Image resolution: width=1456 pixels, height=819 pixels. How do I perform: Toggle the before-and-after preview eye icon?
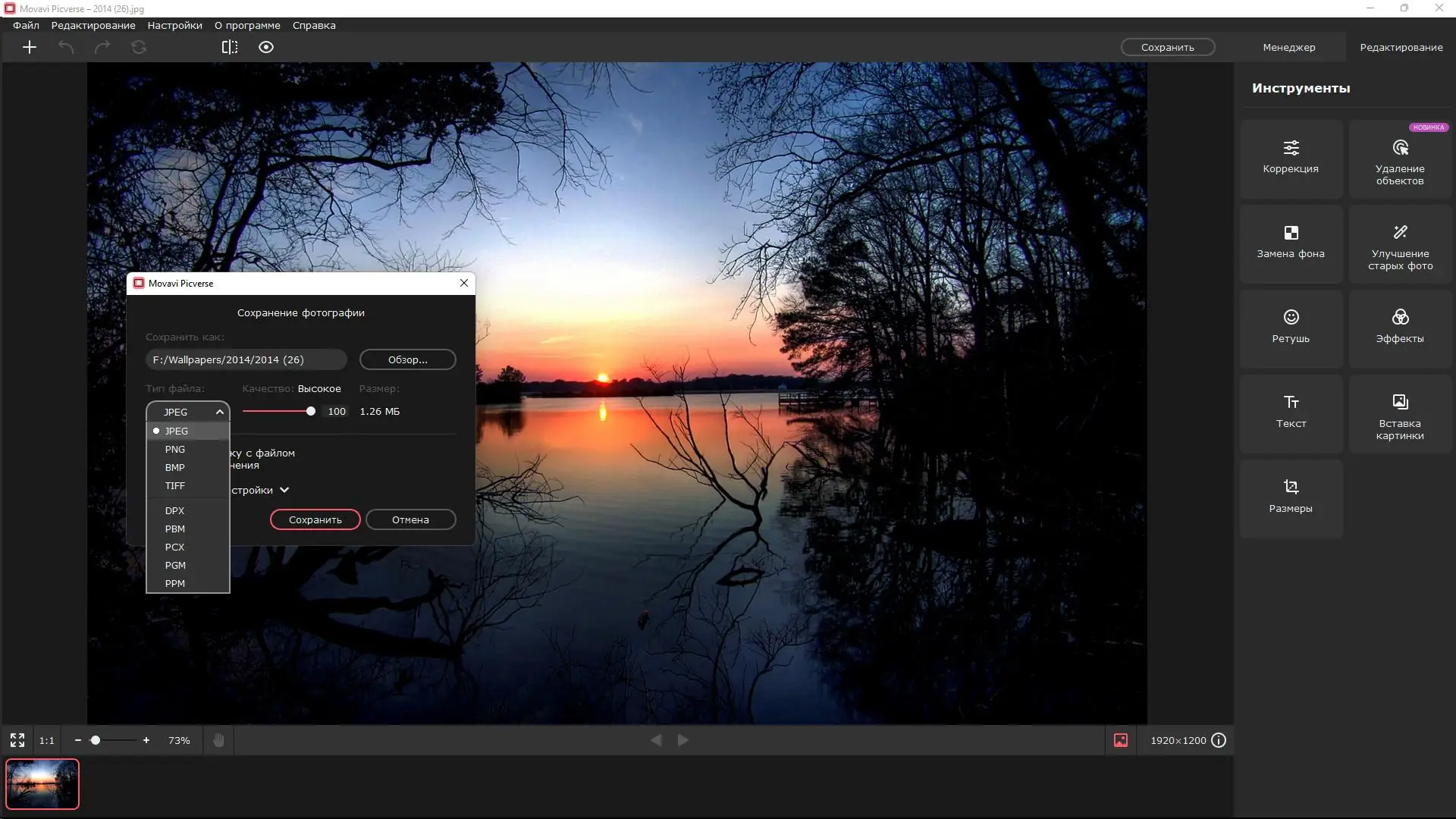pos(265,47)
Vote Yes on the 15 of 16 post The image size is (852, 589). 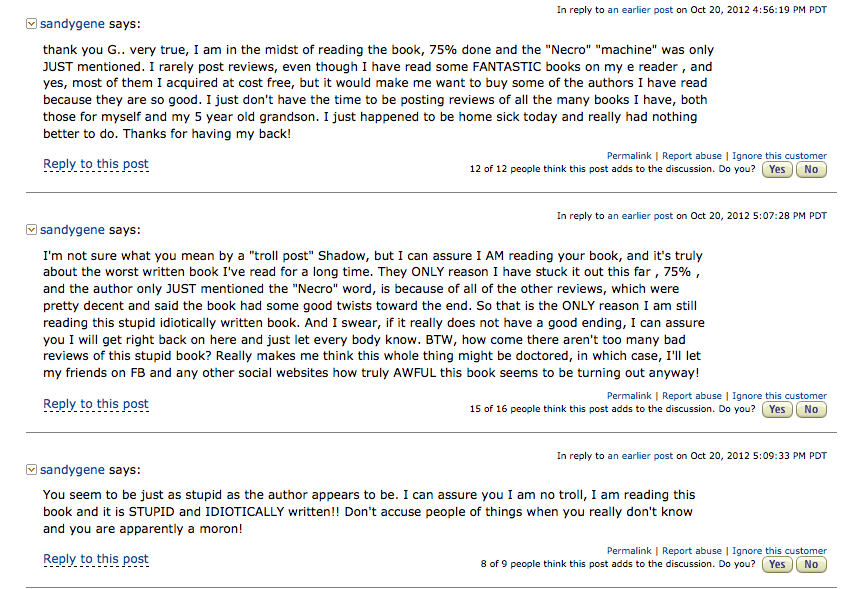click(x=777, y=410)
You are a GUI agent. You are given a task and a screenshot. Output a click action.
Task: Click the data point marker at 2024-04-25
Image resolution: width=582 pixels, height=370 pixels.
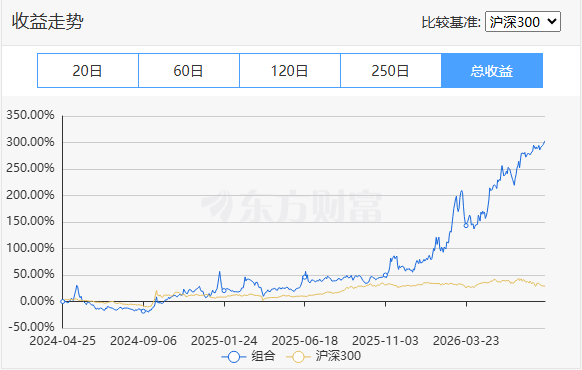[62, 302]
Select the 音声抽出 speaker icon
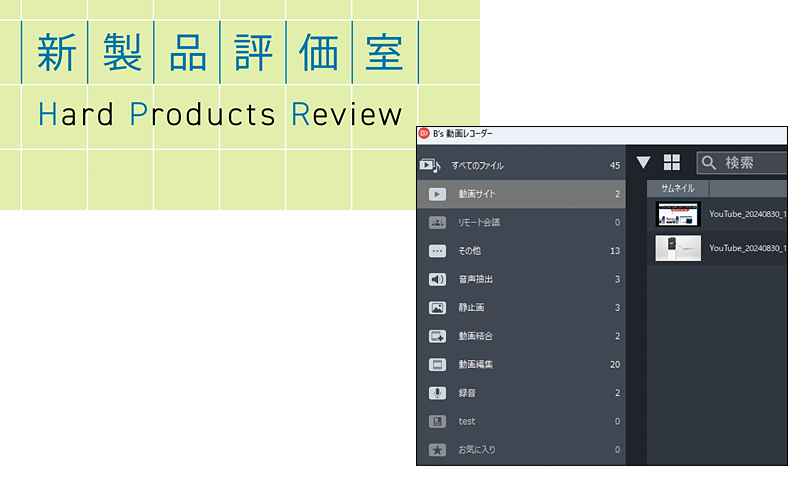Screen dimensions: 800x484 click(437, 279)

→ **WORK REQUIRED**: Can you write out, word for word, the items from the line containing "You are a GUI" through the end of the items, leaving the pictures out?

→ **FULL ANSWER**:
You are a GUI agent. You are given a task and a screenshot. Output a click action.
Task: Click the data point marker at 2024-04-25
Image resolution: width=582 pixels, height=370 pixels.
[62, 302]
Select the 音声抽出 speaker icon
Screen dimensions: 800x484 click(437, 279)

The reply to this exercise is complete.